__Given data__.
* start *
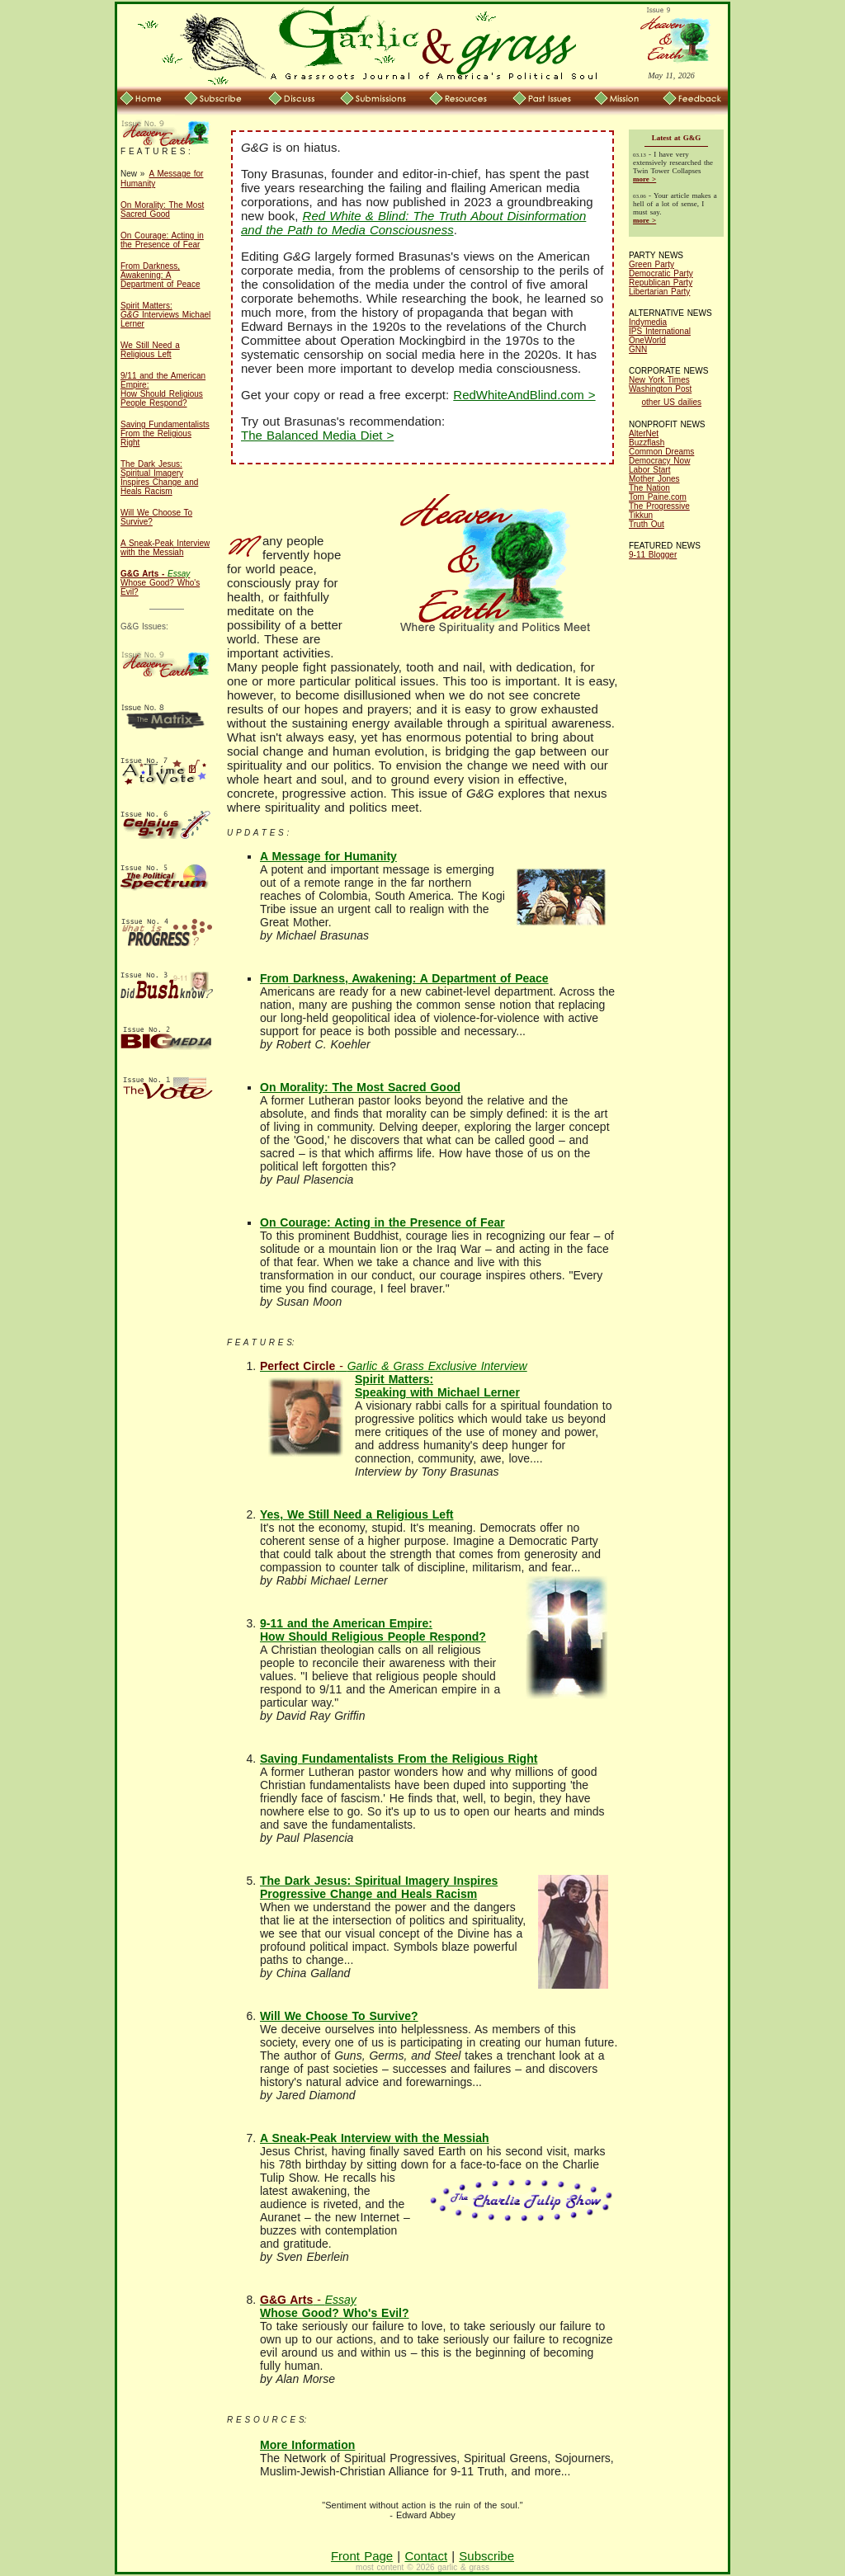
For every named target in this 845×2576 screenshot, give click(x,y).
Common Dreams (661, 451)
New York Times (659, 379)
* end *
* start *
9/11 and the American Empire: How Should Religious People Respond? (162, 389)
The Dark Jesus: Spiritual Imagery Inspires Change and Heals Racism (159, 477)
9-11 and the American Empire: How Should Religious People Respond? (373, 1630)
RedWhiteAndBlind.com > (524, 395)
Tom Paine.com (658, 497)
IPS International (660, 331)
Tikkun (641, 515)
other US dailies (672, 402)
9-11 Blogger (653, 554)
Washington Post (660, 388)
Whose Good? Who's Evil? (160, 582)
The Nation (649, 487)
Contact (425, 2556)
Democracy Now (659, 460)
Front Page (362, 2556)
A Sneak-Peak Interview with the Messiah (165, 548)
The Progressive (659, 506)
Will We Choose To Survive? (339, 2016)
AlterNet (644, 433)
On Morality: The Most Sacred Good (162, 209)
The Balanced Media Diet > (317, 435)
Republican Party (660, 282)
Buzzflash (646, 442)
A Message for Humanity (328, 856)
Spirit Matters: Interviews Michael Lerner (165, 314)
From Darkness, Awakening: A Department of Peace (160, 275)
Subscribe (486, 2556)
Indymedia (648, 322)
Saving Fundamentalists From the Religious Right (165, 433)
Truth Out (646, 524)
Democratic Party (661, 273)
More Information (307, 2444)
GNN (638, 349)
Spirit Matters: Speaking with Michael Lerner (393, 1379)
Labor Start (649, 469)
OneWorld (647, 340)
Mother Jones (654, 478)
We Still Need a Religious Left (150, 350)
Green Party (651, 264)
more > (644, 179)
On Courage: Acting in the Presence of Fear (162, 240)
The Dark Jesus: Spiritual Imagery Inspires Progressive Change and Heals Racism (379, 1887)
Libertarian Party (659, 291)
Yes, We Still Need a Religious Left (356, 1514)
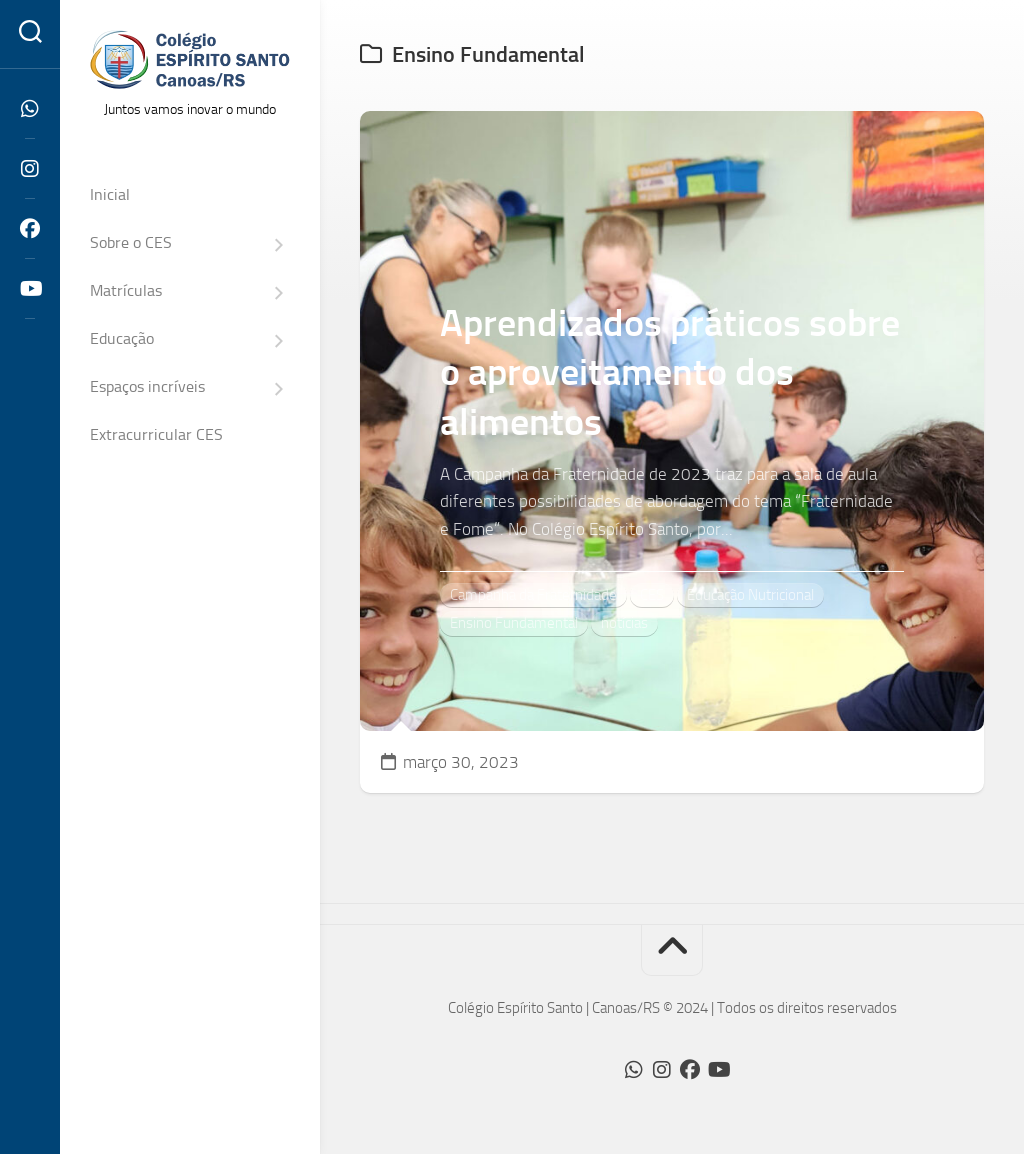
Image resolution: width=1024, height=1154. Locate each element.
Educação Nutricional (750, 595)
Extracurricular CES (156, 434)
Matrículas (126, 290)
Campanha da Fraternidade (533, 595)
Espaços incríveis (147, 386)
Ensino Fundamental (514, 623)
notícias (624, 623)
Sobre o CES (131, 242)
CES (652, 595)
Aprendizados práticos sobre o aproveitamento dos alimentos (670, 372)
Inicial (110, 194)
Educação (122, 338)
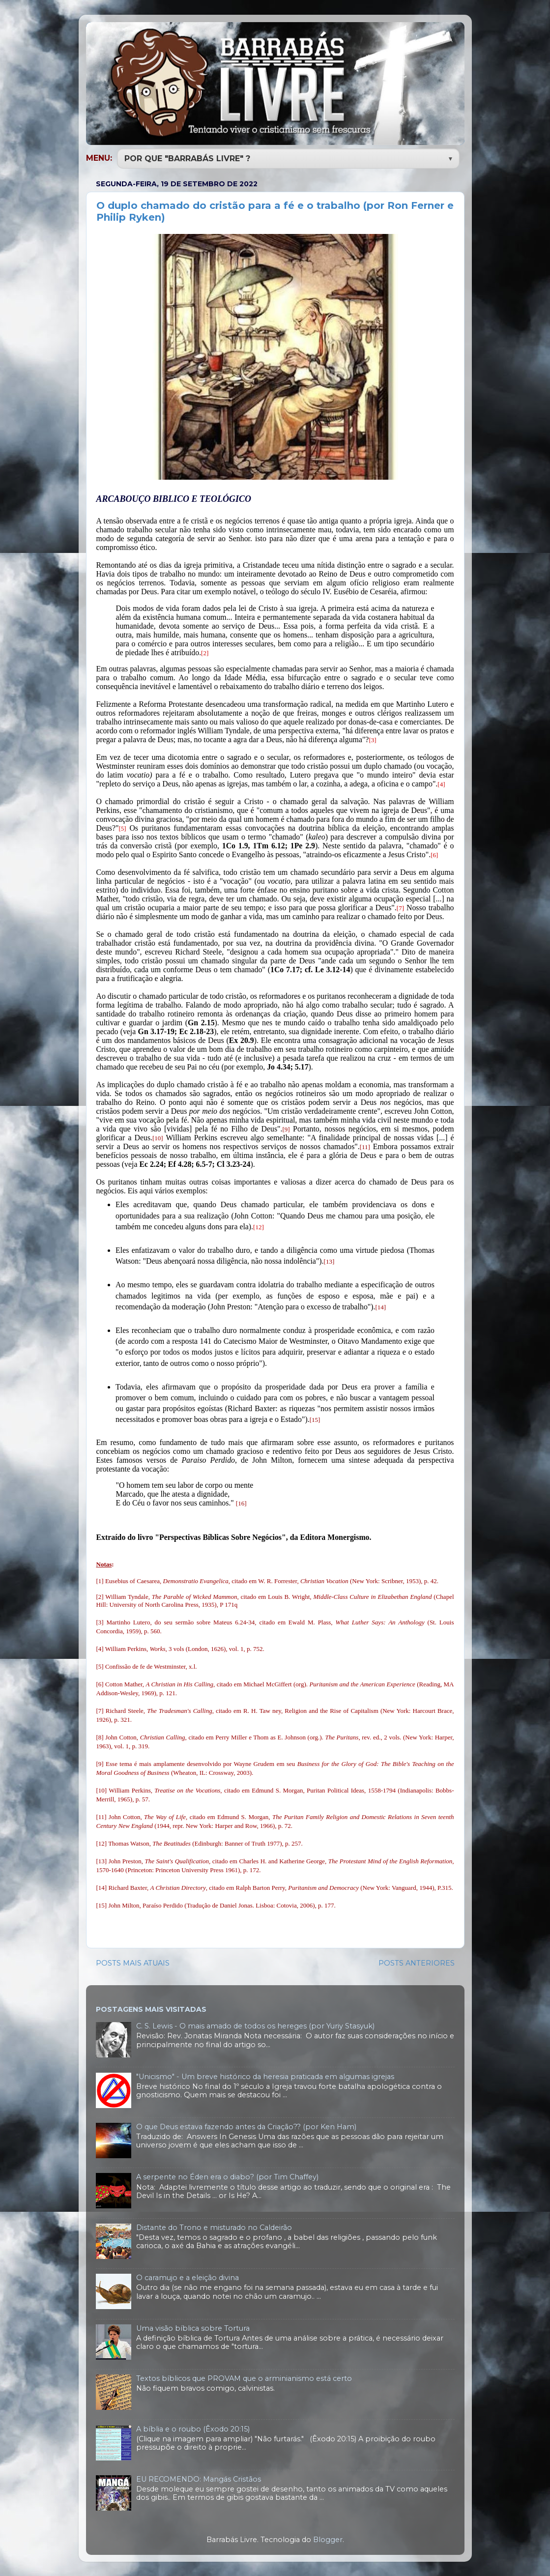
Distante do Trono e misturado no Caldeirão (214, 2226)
* end *
* start *
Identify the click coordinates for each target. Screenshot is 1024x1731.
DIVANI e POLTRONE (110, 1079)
* end *
__Do this__.
Could you give back the part that opens with the line containing "Buzzflash (646, 442)" and closes with the line containing "Campanha da Fraternidade (533, 595)", both ends included, copied line for line but with any pictures left out?

__Result__.
Buzzflash (646, 442)
A Message for Humanity (328, 856)
Spirit Matters: Interviews Michael Lerner (165, 314)
From Darkness, Awakening: A Department of Peace (160, 275)
Subscribe (486, 2556)
Indymedia (648, 322)
Saving Fundamentalists From the Religious Right (165, 433)
Truth Out (646, 524)
Democratic Party (661, 273)
More Information (307, 2444)
GNN (638, 349)
Spirit Matters: Speaking with Michael Lerner (393, 1379)
Labor Start (649, 469)
OneWorld (647, 340)
Mother Jones (654, 478)
We Still Need a Religious Left (150, 350)
Green Party (651, 264)
more > (644, 179)
On Courage: Acting in the Presence of Fear (162, 240)
The Dark Jesus: Spiritual Imagery Inspires Progressive Change and Heals Racism (379, 1887)
Libertarian Party (659, 291)
Yes, We Still Need a Religious Left (356, 1514)
Image resolution: width=1024, height=1154. Locate each element.
Educação Nutricional (750, 595)
Extracurricular CES (156, 434)
Matrículas (126, 290)
Campanha da Fraternidade (533, 595)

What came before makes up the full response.